Personal information
- Born: June 7, 1999 (age 27) DeKalb, Illinois, U. S.
- Listed height: 6 ft 2 in (1.88 m)
- Listed weight: 195 lb (88 kg)

Career information
- College: Northern Illinois
- CFL draft: 2023: 1st round, 4th overall pick

Career history
- 2023–2024: Calgary Stampeders
- Stats at CFL.ca

= Cole Tucker (Canadian football) =

American gridiron football player (born 1999)

Cole Tucker (born June 7, 1999) is an American former professional football wide receiver who played two seasons for the Calgary Stampeders of the Canadian Football League (CFL).

== College career ==
Tucker played college football at Northern Illinois University, in his hometown of DeKalb, Illinois. In five seasons for the Huskies, Tucker had 155 receptions and 2,030 receiving yards along with 10 touchdowns. Tucker also returned 43 punts for 156 yards in his NIU career.

== Professional career ==

The Calgary Stampeders selected Tucker in the first round, fourth overall, in the 2023 CFL draft. He is tied with Donnavan Carter as the second highest NIU Husky drafted in the CFL Draft, and the 13th player overall from Northern Illinois to be taken in the CFL Draft. Tucker was signed following his participation in a minicamp tryout with the Minnesota Vikings of the National Football League. He made the Stampeders' opening day roster and made his professional debut on June 8, 2023, against the BC Lions. He played in 11 regular season games, starting in four, where he had 14 receptions for 192 yards and one touchdown.

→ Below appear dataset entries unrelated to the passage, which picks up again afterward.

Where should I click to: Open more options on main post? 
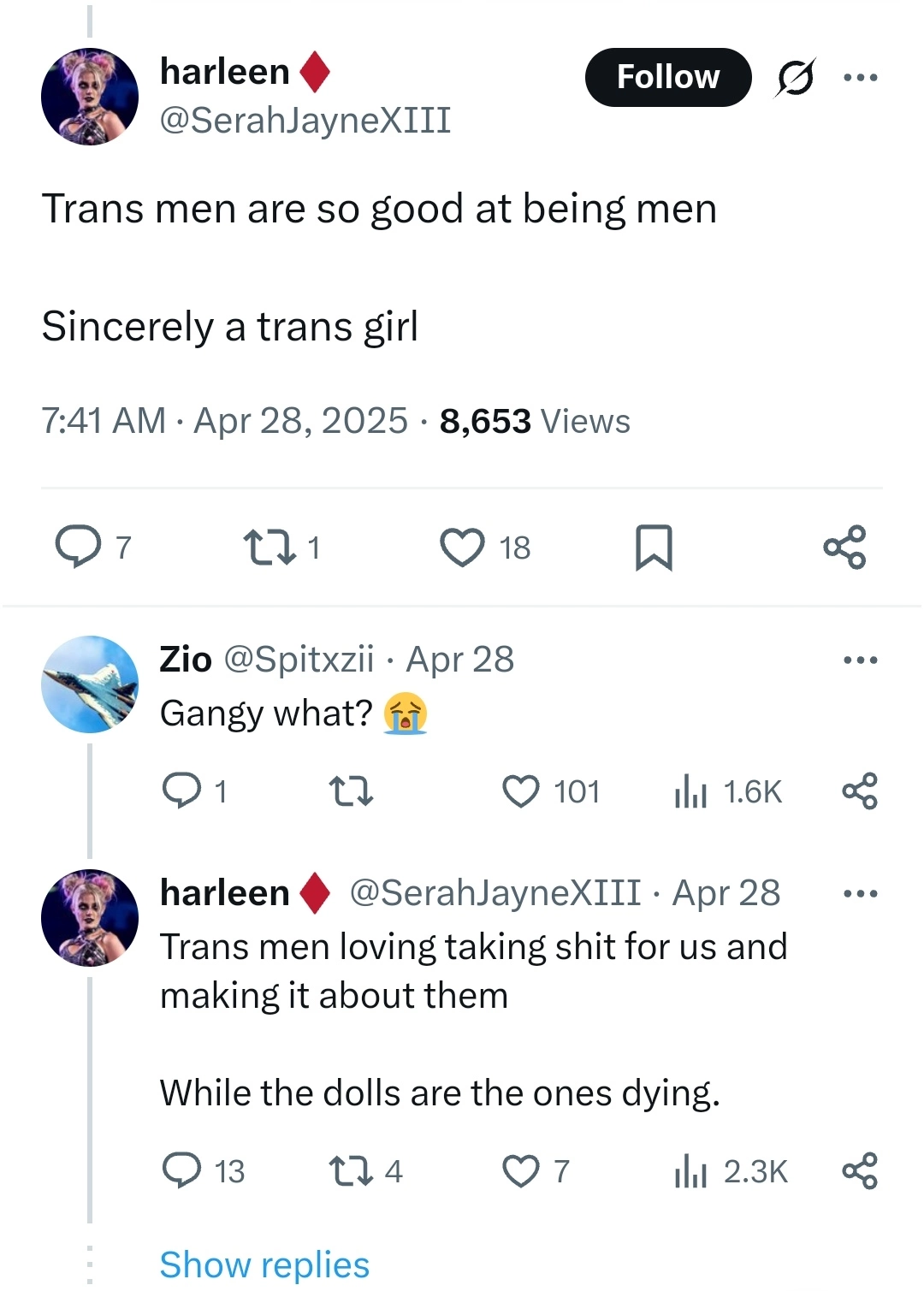860,78
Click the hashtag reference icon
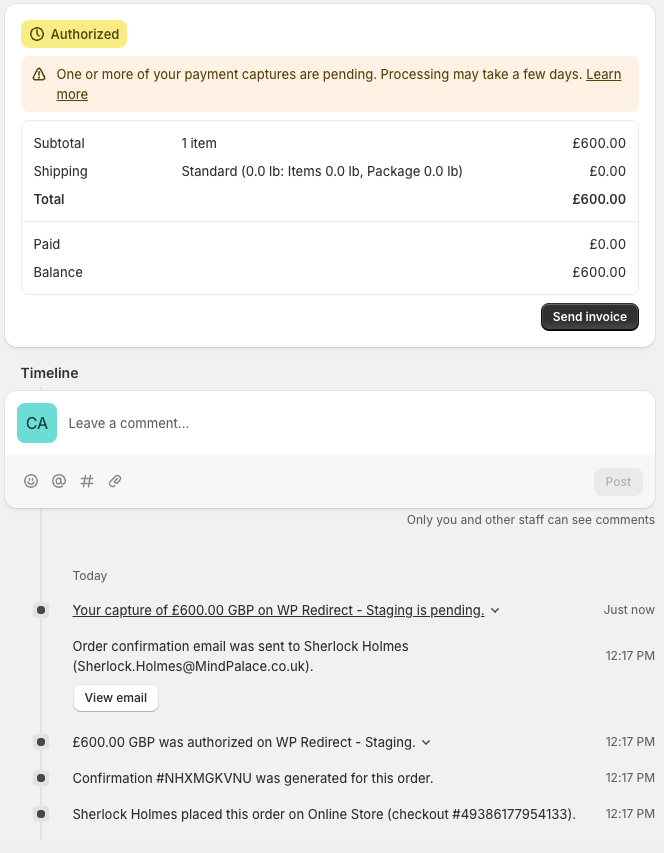The width and height of the screenshot is (664, 853). (87, 481)
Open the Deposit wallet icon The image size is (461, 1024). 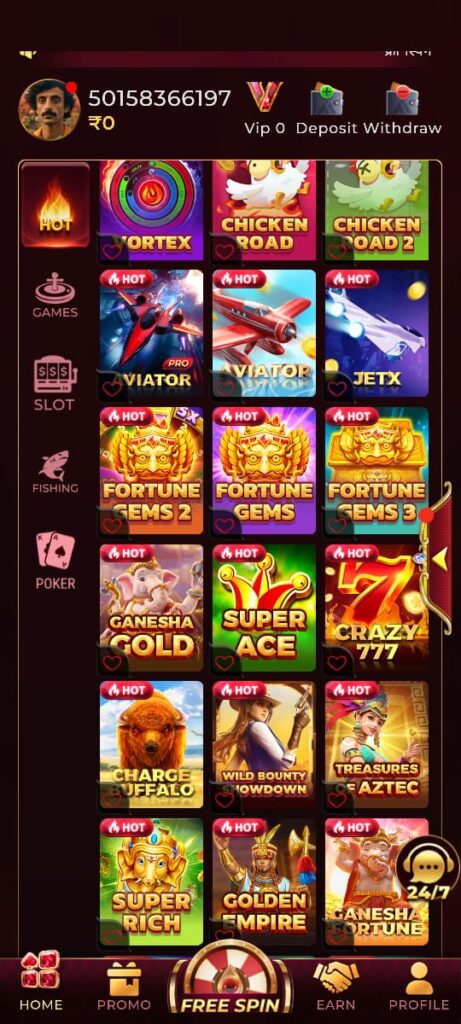tap(327, 99)
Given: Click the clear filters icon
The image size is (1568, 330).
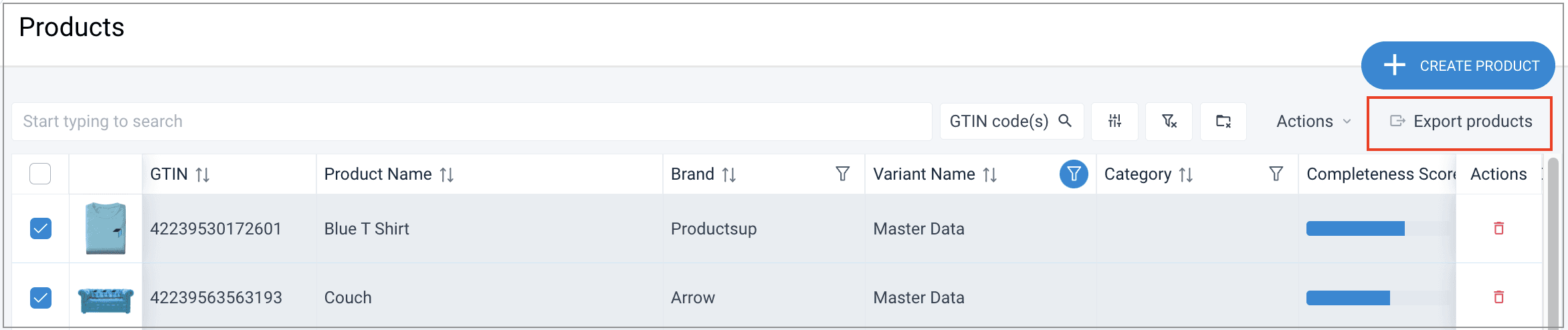Looking at the screenshot, I should point(1169,122).
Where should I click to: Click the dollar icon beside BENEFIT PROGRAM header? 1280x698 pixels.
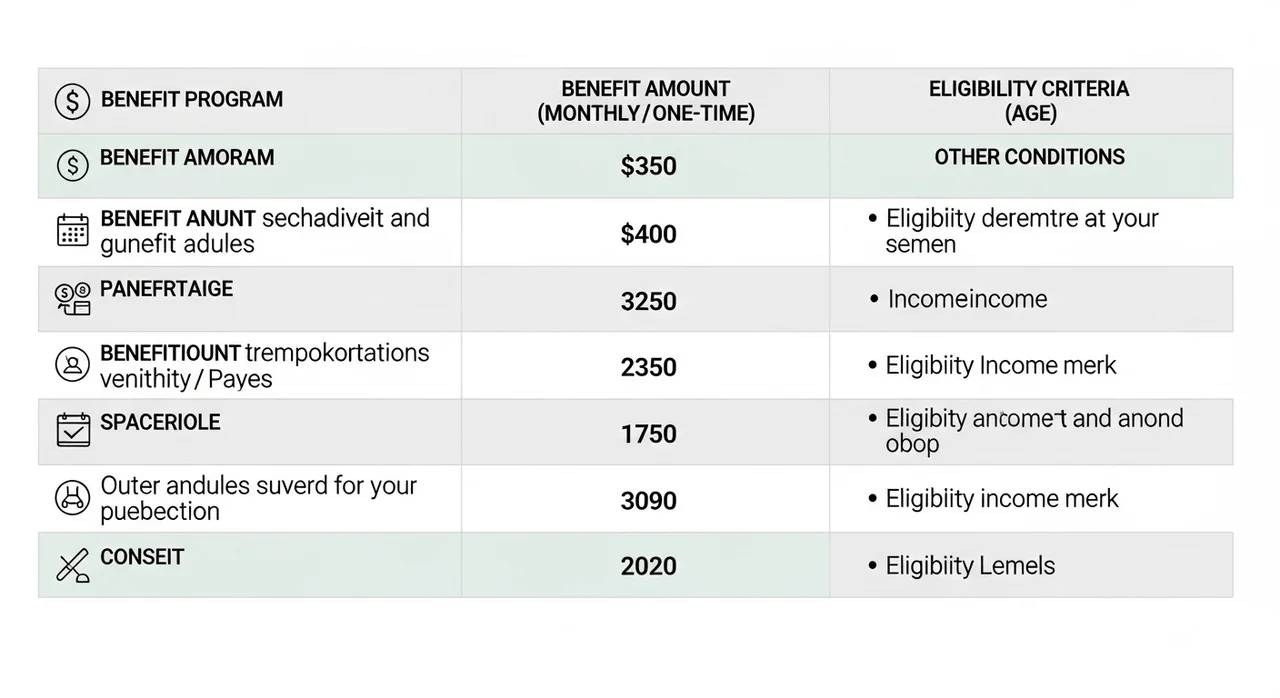72,101
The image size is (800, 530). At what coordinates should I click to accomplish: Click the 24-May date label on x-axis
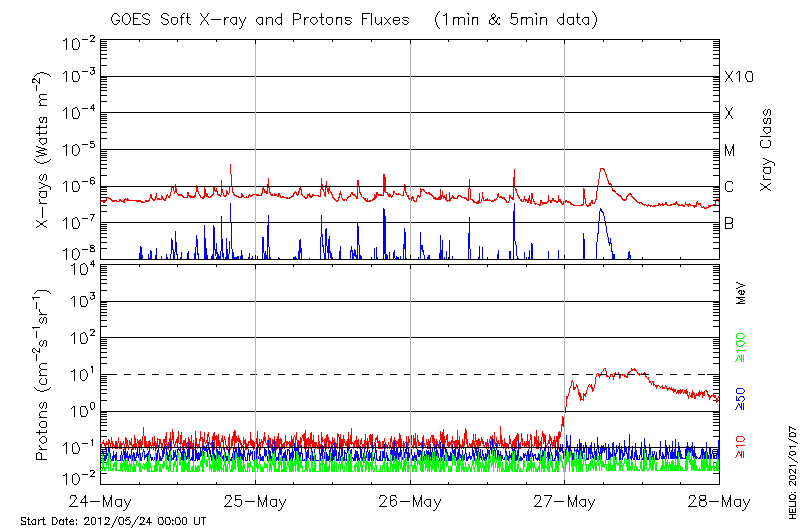coord(102,500)
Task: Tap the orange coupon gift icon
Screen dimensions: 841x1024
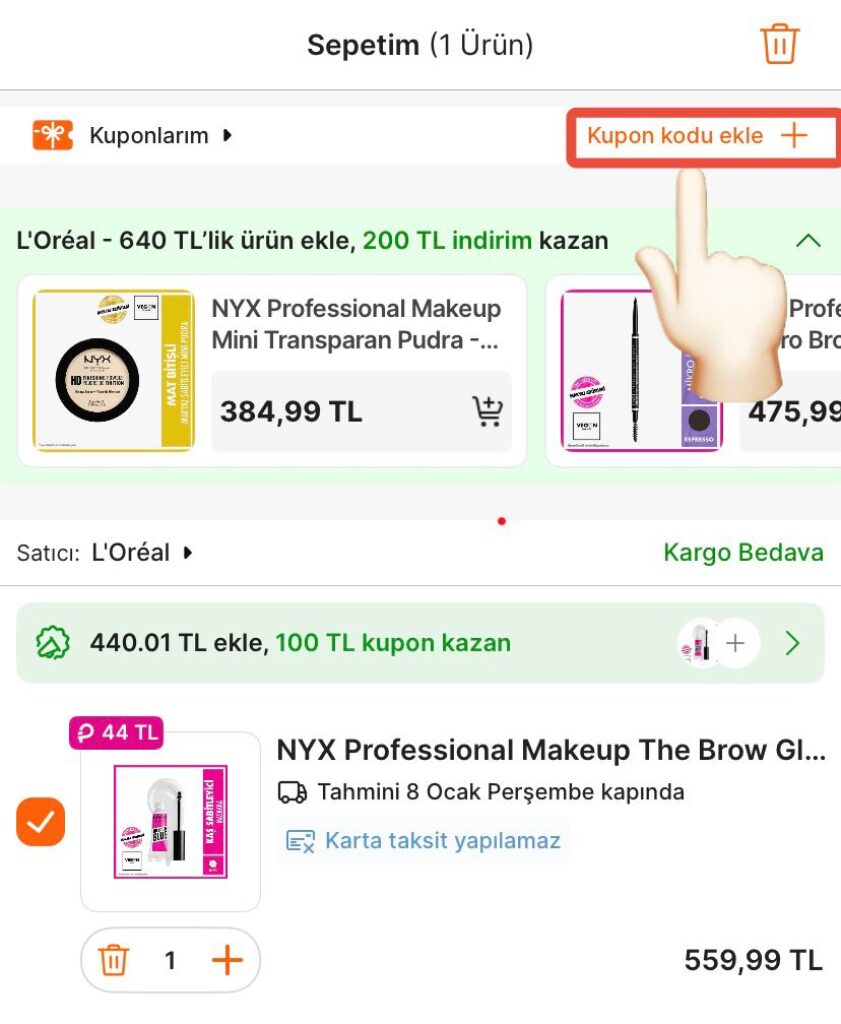Action: tap(52, 136)
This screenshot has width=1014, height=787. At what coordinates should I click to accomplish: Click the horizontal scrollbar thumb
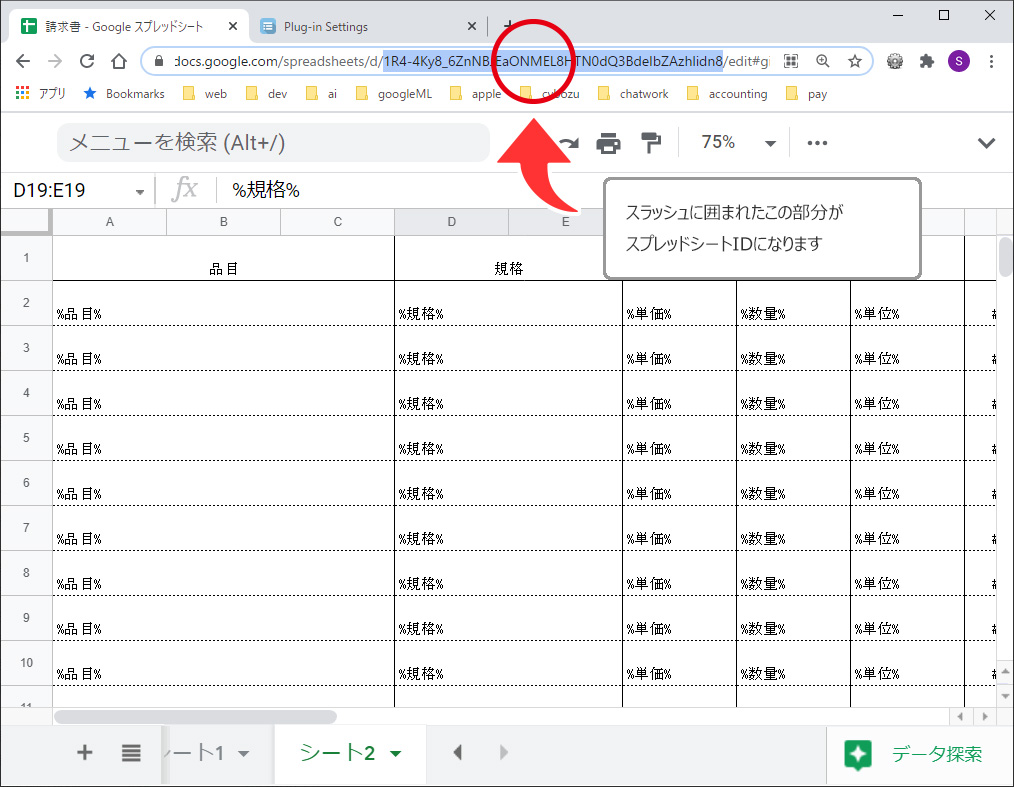tap(195, 716)
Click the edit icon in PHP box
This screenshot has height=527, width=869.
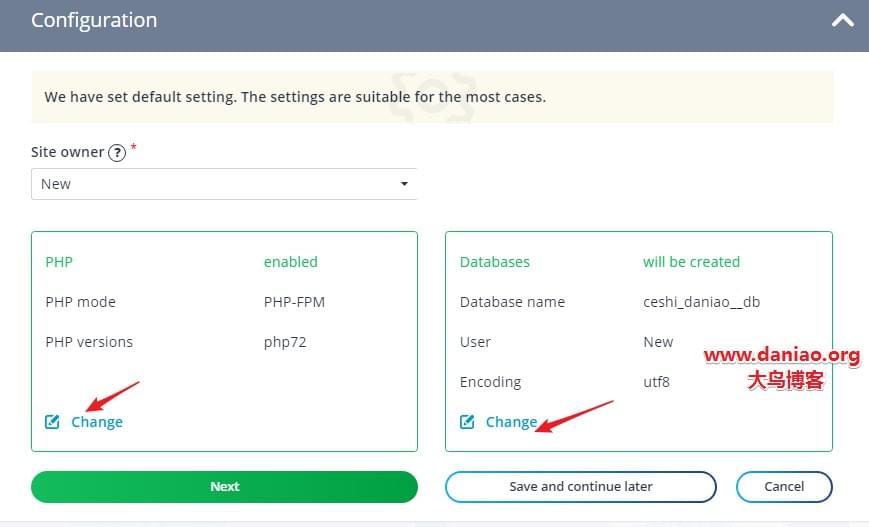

In 2024, Tucker played in 15 regular season games where he had 20 receptions for 156 yards. Shortly after the season ended, he announced his retirement on November 23, 2024.

Pre-draft measurables
| Height | Weight | Arm length | Hand span | Wingspan | 40-yard dash | 10-yard split | 20-yard split | 20-yard shuttle | Three-cone drill | Vertical jump | Broad jump | Bench press |
| 6 ft 1 in (1.85 m) | 193 lb (88 kg) | 30+3⁄8 in (0.77 m) | 8+5⁄8 in (0.22 m) | 6 ft 1+3⁄4 in (1.87 m) | 4.67 s | 1.58 s | 2.76 s | 4.23 s | 6.91 s | 37.0 in (0.94 m) | 9 ft 7 in (2.92 m) | 10 reps |
All values from Pro Day

== Personal life ==
Tucker's father Brett Tucker played defensive back at Northern Illinois and was a selection in the 1990 NFL draft for the Houston Oilers, though he never played a game for the team. He qualifies for National status as his mother, former NIU gymnast Cindy Tucker (née Hampton) is a native of Brandon, Manitoba, Canada.